The issues to be decided

8          The issues to be considered are:

(a)        whether the deceased had intended to open joint accounts when he opened the accounts;

(b)        if the deceased had intended to open the joint accounts, whether the presumption of advancement can arise in favour of the first defendant; and

(c)        if the presumption of advancement can apply, whether it is rebutted on the facts.

Whether the deceased intended to open joint accounts

9          There are two aspects to this issue: first, whether he had the mental capacity to decide to open the joint accounts and second, whether he knew he was opening joint accounts.

Whether the deceased had the mental capacity to decide to open the joint accounts

10        The grandchildren relied on the evidence of two doctors. The first doctor is Dr Tang Kok Foo. Dr Tang, a neurologist, had seen the deceased between 10 February 1995 and 22 October 1997.

11        Dr Tang’s evidence was that when he saw the deceased on the first occasion:

He was suffering from advanced dementia at that time. He was alert and polite but could not engage in any meaningful conversation, as he had no recollection of recent events. He invited me to sit down and offered me a cup of coffee. He repeated this several times during the consultation. His gait was slow and unsteady and he had to hold onto surrounding objects now and then as he walked about the room. He was smoking non-stop and appeared to be reading a newspaper when in fact he could not remember what he had just read.

On further examination, I found that he had bilateral carotid bruits. Carotid bruits are sounds we can hear with a stethoscope and they occur synchronously with the systolic phase of each heartbeat. The bruits were loud and of significant duration. This indicates that both the left and right carotid arteries supplying blood to his brain were narrowed.

12        Dr Tang also deposed that when he saw the deceased in November 1996, his dementia was already very advanced, and it was likely to be due to Alzheimer’s disease. The deceased’s family members informed him that the deceased had been in the same condition for a number of years. A daughter of the deceased told him that the deceased needed help in bathing and in toilet, but Dr Tang did not record the identity of the informant, and none of the deceased’s daughters came to court to confirm that conversation.

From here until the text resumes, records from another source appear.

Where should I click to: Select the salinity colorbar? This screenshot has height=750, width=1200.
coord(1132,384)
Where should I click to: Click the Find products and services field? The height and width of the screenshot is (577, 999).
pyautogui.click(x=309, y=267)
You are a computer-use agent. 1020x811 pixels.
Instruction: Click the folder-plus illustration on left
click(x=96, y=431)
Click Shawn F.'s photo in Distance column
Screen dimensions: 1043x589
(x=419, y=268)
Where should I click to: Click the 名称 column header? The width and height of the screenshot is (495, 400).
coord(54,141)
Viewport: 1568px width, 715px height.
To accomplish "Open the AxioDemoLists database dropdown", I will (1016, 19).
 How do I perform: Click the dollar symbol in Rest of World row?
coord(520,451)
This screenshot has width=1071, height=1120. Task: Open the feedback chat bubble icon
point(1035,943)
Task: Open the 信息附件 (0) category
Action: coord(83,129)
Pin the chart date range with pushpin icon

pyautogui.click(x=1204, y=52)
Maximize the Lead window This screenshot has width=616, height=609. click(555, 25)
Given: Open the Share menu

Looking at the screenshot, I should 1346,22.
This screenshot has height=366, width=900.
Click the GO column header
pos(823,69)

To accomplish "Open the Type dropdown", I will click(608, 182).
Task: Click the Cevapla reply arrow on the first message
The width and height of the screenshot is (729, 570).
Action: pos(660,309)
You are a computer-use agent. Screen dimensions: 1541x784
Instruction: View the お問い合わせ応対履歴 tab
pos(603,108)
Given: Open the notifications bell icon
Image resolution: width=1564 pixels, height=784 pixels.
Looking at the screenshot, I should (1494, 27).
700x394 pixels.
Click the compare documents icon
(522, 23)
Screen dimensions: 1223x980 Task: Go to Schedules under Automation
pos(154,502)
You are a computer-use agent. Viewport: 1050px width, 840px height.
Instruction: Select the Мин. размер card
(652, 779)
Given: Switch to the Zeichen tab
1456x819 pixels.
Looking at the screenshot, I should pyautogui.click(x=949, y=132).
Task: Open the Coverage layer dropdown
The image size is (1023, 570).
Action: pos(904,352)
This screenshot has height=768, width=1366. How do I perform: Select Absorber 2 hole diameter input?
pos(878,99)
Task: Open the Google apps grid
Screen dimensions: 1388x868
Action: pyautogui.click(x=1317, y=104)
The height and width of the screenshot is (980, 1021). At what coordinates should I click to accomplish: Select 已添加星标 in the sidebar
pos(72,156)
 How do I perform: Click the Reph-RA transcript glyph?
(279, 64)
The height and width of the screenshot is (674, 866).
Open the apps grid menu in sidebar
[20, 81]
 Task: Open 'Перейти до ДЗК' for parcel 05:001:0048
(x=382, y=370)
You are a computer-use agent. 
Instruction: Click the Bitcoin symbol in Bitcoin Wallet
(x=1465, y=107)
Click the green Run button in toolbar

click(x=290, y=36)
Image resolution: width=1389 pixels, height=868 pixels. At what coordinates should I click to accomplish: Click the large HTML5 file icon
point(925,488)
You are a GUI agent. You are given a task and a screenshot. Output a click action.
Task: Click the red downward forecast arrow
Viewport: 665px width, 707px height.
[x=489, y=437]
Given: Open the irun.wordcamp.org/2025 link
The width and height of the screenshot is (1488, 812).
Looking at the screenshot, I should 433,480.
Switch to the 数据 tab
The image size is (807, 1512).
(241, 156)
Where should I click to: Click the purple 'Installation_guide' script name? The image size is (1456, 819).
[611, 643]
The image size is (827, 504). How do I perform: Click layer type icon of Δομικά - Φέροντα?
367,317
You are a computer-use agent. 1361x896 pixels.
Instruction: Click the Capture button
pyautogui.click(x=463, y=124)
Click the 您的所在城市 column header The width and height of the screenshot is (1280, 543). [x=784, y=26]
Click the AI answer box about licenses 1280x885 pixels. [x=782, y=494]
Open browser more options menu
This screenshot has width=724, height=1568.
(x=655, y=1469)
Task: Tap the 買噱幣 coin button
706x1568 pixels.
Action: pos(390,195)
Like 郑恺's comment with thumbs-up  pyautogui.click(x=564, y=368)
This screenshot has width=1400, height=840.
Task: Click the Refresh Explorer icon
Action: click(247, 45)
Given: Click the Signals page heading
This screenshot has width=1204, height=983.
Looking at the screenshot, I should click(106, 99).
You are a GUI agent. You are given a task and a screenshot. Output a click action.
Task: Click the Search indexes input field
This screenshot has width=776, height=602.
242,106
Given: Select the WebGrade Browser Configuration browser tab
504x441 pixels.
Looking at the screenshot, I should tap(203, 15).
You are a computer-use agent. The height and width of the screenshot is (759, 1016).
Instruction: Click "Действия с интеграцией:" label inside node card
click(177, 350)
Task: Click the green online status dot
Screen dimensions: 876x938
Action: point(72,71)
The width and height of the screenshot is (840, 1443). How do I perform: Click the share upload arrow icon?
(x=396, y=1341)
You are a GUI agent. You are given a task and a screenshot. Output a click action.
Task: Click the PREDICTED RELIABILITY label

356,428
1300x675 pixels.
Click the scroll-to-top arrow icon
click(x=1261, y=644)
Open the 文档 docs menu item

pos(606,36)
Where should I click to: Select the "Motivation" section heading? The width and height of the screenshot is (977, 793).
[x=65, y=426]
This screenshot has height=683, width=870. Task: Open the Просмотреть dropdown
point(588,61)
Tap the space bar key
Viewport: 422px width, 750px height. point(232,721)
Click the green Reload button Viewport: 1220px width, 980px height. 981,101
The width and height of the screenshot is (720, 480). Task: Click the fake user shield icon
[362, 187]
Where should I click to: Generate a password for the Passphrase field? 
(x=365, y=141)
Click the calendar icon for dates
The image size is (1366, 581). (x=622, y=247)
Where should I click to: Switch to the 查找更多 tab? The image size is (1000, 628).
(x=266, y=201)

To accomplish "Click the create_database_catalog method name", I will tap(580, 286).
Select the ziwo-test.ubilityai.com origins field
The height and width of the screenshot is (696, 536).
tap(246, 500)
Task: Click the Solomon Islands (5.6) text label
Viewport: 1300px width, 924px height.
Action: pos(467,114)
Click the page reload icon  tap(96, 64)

13        Dr Tang was of the opinion that the deceased had mild dementia in 1990. He explained that a person with mild dementia would have short-term memory impairment and might not remember events that happened a few hours or a few weeks ago, but such a person would usually be able to make reasonably good decisions.

14        The second doctor the grandchildren relied on is psychiatrist Dr Tan Chue Tin. Dr Tan did not examine the deceased, but rendered his opinion on the basis of the findings of Dr Tang and the notes of the deceased’s evidence given in Suit No 854 of 1991 (see [21] below).

15        Dr Tan’s opinion after reviewing the material was that:

[T]he Deceased would have very limited or little awareness of his situation when he opened the 4 ‘Easisave’ accounts [accounts (b) to (e)] in 1995, based on his severely impaired mental state while giving Court evidence on 15 April 1994 and the clinical and MMSE [Mini Mental State Examination] assessment by Dr. Tang Kok Foo on 10 February 1995. As for the March 1990 Fixed Deposit Account [account (f)], it is also my opinion that more likely than not the Deceased was similarly limited in his awareness of situation, given the fact that Alzheimer’s Type Dementia has an insidious onset and gradual deterioration. [emphasis in original]

and he concluded that:

(a)        [A]t the time the Deceased opened the 4 Easisave joint saving accounts with the 1st Defendant, on 25.2.95, 25.2.95, 11.3.95 and 19.4.95 respectively, with a total amount of $3,843,823/-, he was suffering from advanced dementia with severe impairment of his memory, attention/concentration, cognitive functions, reasoning ability and ability to calculate.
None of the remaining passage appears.